[PATCH 1/4] drm/i915: don't return a spurious -EIO from intel_ring_begin

daniel at ffwll.ch (Daniel Vetter) · Sun, 1 Jul 2012 12:41:19 +0200

On Sun, Jul 1, 2012 at 5:09 AM, Ben Widawsky <ben at bwidawsk.net> wrote:
> On Tue, 26 Jun 2012 23:08:50 +0200
> Daniel Vetter <daniel.vetter at ffwll.ch> wrote:
>
>> Having this early check in intel_ring_begin doesn't buy us anything,
>> since we'll be calling into wait_request in the usual case already
>> anyway.
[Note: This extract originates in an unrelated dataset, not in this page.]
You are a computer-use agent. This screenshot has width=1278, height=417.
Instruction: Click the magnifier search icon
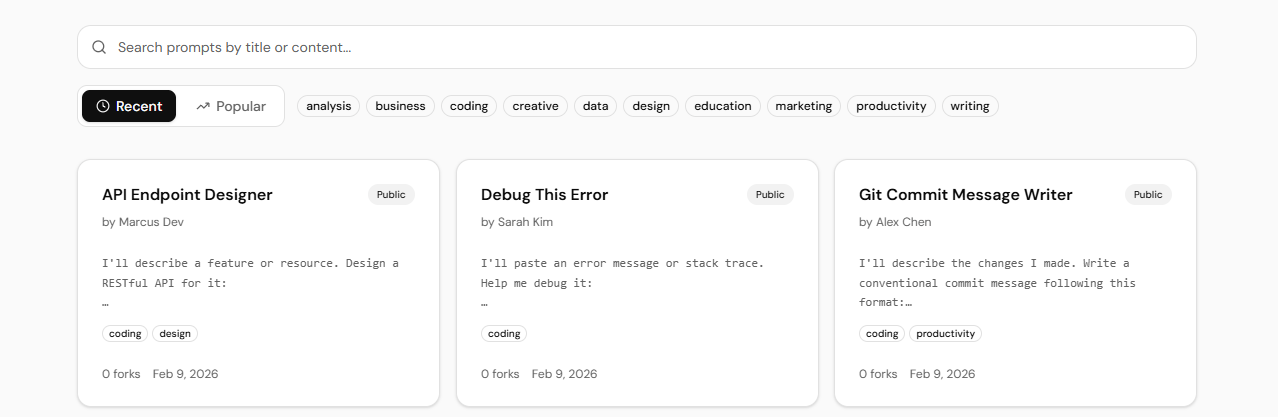[x=99, y=47]
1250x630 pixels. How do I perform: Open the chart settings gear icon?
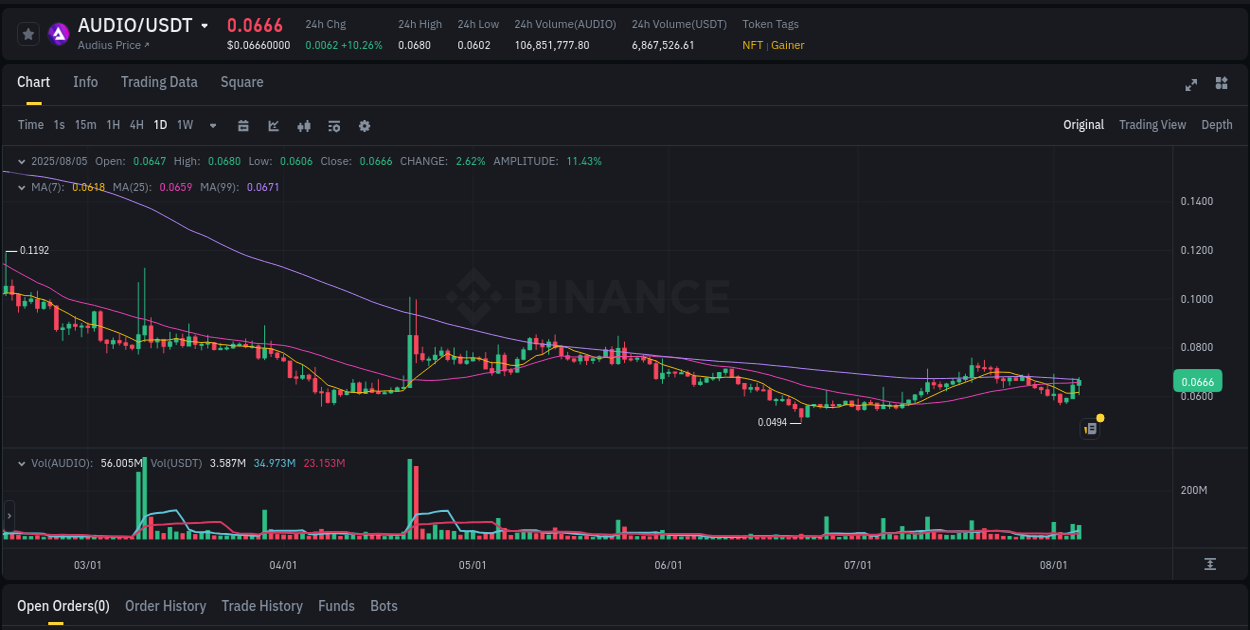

In the corner case of not waiting for free space using the
>> last_retired_head we simply need to do the same check, too.
>>
>> With these changes we'll only ever get an -EIO from intel_ring_begin
>> if the gpu has truely been declared dead.
>>
>> v2: Don't conflate the change to prevent intel_ring_begin from returning
>> a spurious -EIO with the refactor to use i915_gem_check_wedge, which is
>> just prep work to avoid returning -EAGAIN in callsites that can't handle
>> syscall restarting.
>
> I'm really scared by this change. It's diffuclt to review because there
> are SO many callers of intel_ring_begin, and figuring out if they all
> work in the wedged case is simply too difficult. I've yet to review the
> rest of the series, but it may make more sense to put this change last
> perhaps?

Well, this patch doesn't really affect much what error codes the
callers get - we'll still throw both -EGAIN and -EIO at them (later on
patches will fix this).

What this patch does though is prevent us from returning too many
-EIO. Imagine the gpu died and we've noticed already (hence
dev_priv->mm.wedged is set), but some process is stuck churning
through the execbuf ioctl, holding dev->struct_mutex. While processing
the execbuf we call intel_ring_begin to emit a few commands. Now
usually, even when the gpu is dead, there is enough space in the ring
to do so, which allows us to complete the execbuf ioctl and then later
on we can block properly when trying to grab the mutex in the next
ioctl for the gpu reset work handler to complete.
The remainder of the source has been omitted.